**ВЫБРАННЫЙ ОТРЫВОК**
^^^^^^^^
Очень Ваш Гаккебуш зол2. Стоит?

Вчера перечитал вновь Ваши стихи в «Р<усской> мысли»3. Очень хорошо. Жалко, если не выполните намерения и не издадите осенью сборника. Там стихи должны найти отклик, в особенности теперь, когда Россия начинает заслуживать высокий и духовный чин — в войне побеждаемого.

Что ж, великий молчальник, пишите чаще. Очень рад всегда письмам Вашим. М. б. скорее увидимся.

Ваш Ленивец.

1 По-видимому, одно из прозвищ Маревны: она приехала к Волошину в Биарриц, где он отдыхал на даче Цетлиных.

2 Гаккебуш М. М. (1847—1929) — редактор газеты «Биржевые ведомости».

3 В «Русской мысли» N 4 за 1915 год были напечатаны стихи Волошина «Над полями Альзаса», «В эти дни», «Посев», «Париж», «Реймская богоматерь» и др., вошедшие затем в книгу «Anno mundi ardentis 1915».

Из Эзра в Биарриц. 1 сентября 1915.
^^^^^^^^
**ПРЕДОСТАВЛЕННЫЕ МАТЕРИАЛЫ**
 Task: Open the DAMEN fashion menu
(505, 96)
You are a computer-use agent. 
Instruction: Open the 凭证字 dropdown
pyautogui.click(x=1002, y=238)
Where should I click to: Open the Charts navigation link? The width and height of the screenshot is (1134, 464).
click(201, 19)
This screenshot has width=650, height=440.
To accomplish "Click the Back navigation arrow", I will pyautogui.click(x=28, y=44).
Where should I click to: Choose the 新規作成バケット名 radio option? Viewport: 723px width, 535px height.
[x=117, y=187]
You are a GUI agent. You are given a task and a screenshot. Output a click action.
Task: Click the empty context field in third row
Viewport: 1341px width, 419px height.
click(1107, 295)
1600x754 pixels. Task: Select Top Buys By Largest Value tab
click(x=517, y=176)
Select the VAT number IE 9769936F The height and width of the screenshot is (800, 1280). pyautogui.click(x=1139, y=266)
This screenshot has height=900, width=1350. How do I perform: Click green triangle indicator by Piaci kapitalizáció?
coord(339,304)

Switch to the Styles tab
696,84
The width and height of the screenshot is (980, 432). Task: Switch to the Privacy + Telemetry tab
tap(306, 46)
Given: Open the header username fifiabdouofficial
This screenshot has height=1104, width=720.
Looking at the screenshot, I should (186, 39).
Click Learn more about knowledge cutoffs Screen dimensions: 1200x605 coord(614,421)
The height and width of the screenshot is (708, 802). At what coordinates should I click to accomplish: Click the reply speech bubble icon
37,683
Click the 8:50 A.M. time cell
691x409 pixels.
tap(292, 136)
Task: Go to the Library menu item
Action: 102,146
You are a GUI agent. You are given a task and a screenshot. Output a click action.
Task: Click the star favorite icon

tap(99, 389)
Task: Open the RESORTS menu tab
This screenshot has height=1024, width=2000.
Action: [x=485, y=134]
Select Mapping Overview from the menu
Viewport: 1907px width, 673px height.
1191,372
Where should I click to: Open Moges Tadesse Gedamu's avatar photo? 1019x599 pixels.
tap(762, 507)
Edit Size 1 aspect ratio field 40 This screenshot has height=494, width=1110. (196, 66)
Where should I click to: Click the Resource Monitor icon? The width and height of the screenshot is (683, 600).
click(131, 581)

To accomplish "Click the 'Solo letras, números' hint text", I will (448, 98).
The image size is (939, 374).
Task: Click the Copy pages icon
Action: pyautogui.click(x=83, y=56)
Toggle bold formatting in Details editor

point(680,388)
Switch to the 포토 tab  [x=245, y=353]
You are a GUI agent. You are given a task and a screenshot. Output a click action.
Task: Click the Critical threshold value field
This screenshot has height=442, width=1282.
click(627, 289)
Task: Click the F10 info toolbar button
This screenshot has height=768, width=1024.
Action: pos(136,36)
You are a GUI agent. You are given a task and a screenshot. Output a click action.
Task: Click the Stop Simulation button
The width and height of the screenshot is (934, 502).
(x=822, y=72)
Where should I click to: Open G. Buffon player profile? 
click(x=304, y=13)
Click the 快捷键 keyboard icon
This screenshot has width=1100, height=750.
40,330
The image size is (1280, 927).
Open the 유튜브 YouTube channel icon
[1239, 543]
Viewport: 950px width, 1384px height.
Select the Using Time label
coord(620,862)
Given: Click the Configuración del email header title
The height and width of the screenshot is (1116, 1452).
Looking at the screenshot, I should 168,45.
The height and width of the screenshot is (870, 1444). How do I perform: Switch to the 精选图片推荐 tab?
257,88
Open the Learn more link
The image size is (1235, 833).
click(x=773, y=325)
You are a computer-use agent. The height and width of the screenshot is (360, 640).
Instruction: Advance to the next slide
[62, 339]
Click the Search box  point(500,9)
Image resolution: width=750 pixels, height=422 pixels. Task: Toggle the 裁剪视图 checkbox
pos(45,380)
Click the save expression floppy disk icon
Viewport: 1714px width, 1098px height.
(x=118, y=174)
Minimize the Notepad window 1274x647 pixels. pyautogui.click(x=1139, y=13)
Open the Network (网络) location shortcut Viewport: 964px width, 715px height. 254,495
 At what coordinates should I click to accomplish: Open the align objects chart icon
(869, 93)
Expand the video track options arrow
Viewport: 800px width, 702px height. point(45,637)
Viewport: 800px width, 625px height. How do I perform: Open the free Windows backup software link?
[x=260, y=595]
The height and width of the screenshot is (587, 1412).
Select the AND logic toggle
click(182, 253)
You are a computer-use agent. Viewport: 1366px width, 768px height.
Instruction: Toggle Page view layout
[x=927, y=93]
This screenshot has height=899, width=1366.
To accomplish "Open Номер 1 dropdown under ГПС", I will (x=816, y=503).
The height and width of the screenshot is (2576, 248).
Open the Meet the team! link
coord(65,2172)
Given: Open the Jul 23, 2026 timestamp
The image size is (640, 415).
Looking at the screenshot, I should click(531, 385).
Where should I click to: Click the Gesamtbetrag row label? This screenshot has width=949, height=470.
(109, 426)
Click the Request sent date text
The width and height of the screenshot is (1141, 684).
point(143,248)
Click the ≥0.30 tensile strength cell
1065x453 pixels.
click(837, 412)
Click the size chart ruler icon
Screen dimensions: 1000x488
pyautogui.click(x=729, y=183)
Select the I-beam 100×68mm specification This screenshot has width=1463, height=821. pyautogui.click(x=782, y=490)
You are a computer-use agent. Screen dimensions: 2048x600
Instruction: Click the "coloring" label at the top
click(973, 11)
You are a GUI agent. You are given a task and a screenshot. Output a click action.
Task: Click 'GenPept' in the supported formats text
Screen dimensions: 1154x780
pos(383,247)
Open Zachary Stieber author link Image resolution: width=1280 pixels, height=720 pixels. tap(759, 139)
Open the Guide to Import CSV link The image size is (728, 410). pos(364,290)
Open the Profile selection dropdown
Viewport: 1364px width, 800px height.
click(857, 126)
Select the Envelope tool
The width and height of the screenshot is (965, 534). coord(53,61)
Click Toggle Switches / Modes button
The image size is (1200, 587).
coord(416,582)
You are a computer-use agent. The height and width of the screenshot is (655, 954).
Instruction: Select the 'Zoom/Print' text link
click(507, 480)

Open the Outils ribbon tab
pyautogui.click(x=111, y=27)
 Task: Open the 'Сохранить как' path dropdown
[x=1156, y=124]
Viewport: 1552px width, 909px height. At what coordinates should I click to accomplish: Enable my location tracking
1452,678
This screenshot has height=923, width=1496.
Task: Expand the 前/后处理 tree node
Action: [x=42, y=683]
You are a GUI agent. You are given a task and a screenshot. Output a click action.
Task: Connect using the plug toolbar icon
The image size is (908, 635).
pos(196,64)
^^^^^^^^
**ЗАДАНИЯ**
(1) Ответьте на вопросы по отрывку переписки с Волошиным.
(а) Какую газету редактировал Гаккебуш?
(б) В каком номере «Русской мысли» и за какой год были напечатаны стихи Волошина?
(в) Какой подписью заканчивается письмо?
(2) Подхватите отрывок переписки с Волошиным после его последней строки и допишите несколько предложений.

**ВАШИ ОТВЕТЫ**
(1)
(а) Газету «Биржевые ведомости».
(б) В номере 4 за 1915 год.
(в) «Ваш Ленивец».

(2)
Большое спасибо за стихи. Они мне очень близки и дороги. Все это приходило не раз. В особенности хороша середина, напор причитаний и побоев, здесь все мысленные начала и концы — преображено в настоящее. Больше всего поразило и подействовало на меня слово «хозяин» — оно здесь страшно сильно и как-то значительно1. Почему прислали всего одно? Пришлете другие? Много ли пишете?

Русские газеты оставляют на меня все более впечатление страшное и непонятное. Рядом с известиями, вроде след(ующих): что два уезда со скотом, тщетно ища пастбища и воды, шли месяц от Холма до Кобрина или что еврейские «выселенцы» в так наз(ываемых) «блуждающих» поездах два месяца ездят от станции на станцию, п. ч. их нигде не принимают (часть послана в город Перекоп в Крыму) — бега, скоро открываются театры, какое-то издательство выпускает поэзы Игоря Северянина на «папье Лиоппе»2 (так напечатано) в 100 экз. по 10 целковый каждый, а «Универсальная библиотека» распространяет «Битву при Триполи, пережитую и воспетую Маринетти, под редакцией и в переводе Вадима Шершеневича». Что ж все? Реми-зовщина? И смиренность Руси не кажется ли минутами каким-то сладким половым извращением, чем-то вроде мазохизма?

Я со дня на день жду денег и, ежели получу достаточную сумму, укачу в Париж. Там Дилевский, верно, собирается «через несколько дней» сюда. Что и где Маревна?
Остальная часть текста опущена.